* Start RECORDS TO PROCESS *
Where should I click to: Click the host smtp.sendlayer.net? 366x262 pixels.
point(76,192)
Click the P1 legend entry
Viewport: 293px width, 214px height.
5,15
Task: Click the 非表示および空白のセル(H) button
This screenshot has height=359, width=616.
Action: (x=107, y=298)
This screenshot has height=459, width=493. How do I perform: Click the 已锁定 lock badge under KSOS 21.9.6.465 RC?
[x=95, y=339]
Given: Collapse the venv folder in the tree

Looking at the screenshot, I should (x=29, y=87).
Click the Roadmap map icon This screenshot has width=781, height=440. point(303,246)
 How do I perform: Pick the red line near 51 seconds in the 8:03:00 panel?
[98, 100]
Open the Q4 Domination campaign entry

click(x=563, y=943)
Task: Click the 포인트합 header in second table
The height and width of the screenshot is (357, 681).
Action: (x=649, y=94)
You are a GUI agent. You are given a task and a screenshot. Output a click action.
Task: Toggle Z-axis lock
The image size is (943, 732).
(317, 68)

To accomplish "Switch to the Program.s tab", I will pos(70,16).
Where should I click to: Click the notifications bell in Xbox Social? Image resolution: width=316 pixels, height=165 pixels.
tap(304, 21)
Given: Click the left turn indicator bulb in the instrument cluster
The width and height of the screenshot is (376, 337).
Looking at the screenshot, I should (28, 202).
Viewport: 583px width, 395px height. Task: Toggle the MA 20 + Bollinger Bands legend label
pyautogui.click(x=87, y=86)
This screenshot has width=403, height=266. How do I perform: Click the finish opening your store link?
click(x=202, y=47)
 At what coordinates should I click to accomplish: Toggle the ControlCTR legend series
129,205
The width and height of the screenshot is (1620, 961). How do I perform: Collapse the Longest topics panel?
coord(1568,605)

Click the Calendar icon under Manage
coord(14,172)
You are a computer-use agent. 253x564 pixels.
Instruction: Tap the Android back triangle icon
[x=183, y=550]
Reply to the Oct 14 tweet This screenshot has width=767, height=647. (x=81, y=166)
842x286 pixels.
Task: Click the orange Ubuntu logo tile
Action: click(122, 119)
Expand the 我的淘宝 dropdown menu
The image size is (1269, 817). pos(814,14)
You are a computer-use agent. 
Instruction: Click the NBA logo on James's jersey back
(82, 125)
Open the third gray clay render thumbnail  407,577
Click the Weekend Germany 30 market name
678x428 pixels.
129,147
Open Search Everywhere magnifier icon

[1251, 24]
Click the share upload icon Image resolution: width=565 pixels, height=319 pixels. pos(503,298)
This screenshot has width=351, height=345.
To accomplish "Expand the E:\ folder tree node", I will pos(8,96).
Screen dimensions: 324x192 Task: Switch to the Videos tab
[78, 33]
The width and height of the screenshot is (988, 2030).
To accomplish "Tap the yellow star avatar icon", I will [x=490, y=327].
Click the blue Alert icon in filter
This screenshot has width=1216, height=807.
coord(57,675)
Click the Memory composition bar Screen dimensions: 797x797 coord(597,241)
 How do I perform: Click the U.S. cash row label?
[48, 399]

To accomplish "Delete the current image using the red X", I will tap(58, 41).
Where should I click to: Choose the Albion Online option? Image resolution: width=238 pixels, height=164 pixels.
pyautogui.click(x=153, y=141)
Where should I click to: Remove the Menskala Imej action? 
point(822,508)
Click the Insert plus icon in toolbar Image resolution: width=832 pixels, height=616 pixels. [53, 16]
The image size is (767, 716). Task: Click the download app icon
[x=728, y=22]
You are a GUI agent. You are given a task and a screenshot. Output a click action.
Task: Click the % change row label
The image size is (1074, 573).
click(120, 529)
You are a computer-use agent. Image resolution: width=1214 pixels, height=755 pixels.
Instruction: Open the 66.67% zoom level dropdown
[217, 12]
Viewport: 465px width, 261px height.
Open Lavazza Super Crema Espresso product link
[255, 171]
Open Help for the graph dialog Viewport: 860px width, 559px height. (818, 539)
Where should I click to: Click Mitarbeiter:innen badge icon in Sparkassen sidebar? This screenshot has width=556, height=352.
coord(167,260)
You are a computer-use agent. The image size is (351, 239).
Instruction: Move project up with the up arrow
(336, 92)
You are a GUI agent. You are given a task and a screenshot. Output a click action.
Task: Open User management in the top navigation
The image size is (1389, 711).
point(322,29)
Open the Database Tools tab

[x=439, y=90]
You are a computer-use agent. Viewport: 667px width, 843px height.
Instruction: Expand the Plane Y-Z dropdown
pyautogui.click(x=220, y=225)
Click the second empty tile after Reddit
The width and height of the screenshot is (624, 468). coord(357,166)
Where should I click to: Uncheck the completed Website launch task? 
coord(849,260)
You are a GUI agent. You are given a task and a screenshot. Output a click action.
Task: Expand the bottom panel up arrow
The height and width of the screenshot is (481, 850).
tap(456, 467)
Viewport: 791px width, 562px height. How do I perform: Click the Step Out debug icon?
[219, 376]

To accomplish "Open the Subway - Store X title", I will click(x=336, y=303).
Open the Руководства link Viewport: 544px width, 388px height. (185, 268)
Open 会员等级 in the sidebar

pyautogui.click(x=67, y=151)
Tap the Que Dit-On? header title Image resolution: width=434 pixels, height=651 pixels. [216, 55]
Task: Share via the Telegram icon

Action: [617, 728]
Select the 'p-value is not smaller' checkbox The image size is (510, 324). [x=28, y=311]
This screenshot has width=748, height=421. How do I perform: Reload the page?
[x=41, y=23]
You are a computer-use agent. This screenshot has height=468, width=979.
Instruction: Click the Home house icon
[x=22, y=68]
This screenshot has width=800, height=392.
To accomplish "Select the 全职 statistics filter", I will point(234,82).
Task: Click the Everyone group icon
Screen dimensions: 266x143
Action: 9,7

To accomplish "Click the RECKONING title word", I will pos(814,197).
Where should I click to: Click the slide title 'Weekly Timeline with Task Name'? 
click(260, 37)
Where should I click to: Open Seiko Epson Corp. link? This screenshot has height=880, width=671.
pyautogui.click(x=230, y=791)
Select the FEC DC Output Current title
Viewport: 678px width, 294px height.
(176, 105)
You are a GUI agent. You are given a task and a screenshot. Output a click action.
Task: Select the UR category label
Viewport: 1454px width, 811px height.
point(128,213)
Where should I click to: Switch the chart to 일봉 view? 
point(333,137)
* End RECORDS TO PROCESS *
### [TASK TO CARRY OUT]
Could you return every line from the start of the records through the line that contains "[x=95, y=339]", inclusive, reproducing each one word for word?

### [EXPECTED ANSWER]
Where should I click to: Click the host smtp.sendlayer.net? 366x262 pixels.
point(76,192)
Click the P1 legend entry
Viewport: 293px width, 214px height.
5,15
Task: Click the 非表示および空白のセル(H) button
This screenshot has height=359, width=616.
Action: (x=107, y=298)
This screenshot has height=459, width=493. How do I perform: Click the 已锁定 lock badge under KSOS 21.9.6.465 RC?
[x=95, y=339]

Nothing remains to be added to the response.